--- Supplied records Enclosed Below ---

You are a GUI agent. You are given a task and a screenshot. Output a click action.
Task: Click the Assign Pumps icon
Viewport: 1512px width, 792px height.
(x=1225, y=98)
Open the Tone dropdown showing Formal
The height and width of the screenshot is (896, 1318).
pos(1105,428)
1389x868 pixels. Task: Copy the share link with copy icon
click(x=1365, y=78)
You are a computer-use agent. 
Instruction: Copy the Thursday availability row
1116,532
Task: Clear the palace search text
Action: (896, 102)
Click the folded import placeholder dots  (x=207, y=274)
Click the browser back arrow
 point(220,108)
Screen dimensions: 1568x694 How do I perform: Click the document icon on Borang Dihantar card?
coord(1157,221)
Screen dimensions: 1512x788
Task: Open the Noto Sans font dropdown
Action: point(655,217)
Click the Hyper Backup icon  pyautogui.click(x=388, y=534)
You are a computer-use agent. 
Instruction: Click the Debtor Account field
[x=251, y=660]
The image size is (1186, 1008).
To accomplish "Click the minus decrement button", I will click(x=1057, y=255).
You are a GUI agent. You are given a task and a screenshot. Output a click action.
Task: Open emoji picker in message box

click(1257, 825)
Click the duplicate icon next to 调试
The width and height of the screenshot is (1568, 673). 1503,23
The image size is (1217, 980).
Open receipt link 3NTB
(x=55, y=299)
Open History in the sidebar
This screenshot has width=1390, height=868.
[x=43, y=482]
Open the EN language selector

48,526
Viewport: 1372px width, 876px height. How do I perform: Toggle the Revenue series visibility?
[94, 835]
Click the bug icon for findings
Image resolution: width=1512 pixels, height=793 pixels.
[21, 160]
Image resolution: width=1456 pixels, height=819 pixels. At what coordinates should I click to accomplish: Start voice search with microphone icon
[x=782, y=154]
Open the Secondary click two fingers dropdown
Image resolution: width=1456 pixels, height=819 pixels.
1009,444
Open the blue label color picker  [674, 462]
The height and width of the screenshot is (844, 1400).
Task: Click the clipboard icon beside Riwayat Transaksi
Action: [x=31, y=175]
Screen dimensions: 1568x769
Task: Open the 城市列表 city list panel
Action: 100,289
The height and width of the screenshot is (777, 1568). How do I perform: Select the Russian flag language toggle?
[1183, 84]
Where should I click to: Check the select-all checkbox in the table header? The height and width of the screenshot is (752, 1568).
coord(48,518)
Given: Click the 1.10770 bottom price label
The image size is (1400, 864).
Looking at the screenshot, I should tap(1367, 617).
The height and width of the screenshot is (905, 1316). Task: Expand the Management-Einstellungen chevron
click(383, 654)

--- End of Enclosed Supplied records ---

**Problem to work on**
Would you write out the full set of records above without alteration?

**Response**
You are a GUI agent. You are given a task and a screenshot. Output a click action.
Task: Click the Assign Pumps icon
Viewport: 1512px width, 792px height.
(x=1225, y=98)
Open the Tone dropdown showing Formal
The height and width of the screenshot is (896, 1318).
pos(1105,428)
1389x868 pixels. Task: Copy the share link with copy icon
click(x=1365, y=78)
You are a computer-use agent. 
Instruction: Copy the Thursday availability row
1116,532
Task: Clear the palace search text
Action: (896, 102)
Click the folded import placeholder dots  (x=207, y=274)
Click the browser back arrow
 point(220,108)
Screen dimensions: 1568x694 How do I perform: Click the document icon on Borang Dihantar card?
coord(1157,221)
Screen dimensions: 1512x788
Task: Open the Noto Sans font dropdown
Action: point(655,217)
Click the Hyper Backup icon  pyautogui.click(x=388, y=534)
You are a computer-use agent. 
Instruction: Click the Debtor Account field
[x=251, y=660]
The image size is (1186, 1008).
To accomplish "Click the minus decrement button", I will click(x=1057, y=255).
You are a GUI agent. You are given a task and a screenshot. Output a click action.
Task: Open emoji picker in message box

click(1257, 825)
Click the duplicate icon next to 调试
The width and height of the screenshot is (1568, 673). 1503,23
The image size is (1217, 980).
Open receipt link 3NTB
(x=55, y=299)
Open History in the sidebar
This screenshot has width=1390, height=868.
[x=43, y=482]
Open the EN language selector

48,526
Viewport: 1372px width, 876px height. How do I perform: Toggle the Revenue series visibility?
[94, 835]
Click the bug icon for findings
Image resolution: width=1512 pixels, height=793 pixels.
[21, 160]
Image resolution: width=1456 pixels, height=819 pixels. At what coordinates should I click to accomplish: Start voice search with microphone icon
[x=782, y=154]
Open the Secondary click two fingers dropdown
Image resolution: width=1456 pixels, height=819 pixels.
1009,444
Open the blue label color picker  [674, 462]
The height and width of the screenshot is (844, 1400).
Task: Click the clipboard icon beside Riwayat Transaksi
Action: [x=31, y=175]
Screen dimensions: 1568x769
Task: Open the 城市列表 city list panel
Action: 100,289
The height and width of the screenshot is (777, 1568). How do I perform: Select the Russian flag language toggle?
[1183, 84]
Where should I click to: Check the select-all checkbox in the table header? The height and width of the screenshot is (752, 1568).
coord(48,518)
Given: Click the 1.10770 bottom price label
The image size is (1400, 864).
Looking at the screenshot, I should tap(1367, 617).
The height and width of the screenshot is (905, 1316). Task: Expand the Management-Einstellungen chevron
click(383, 654)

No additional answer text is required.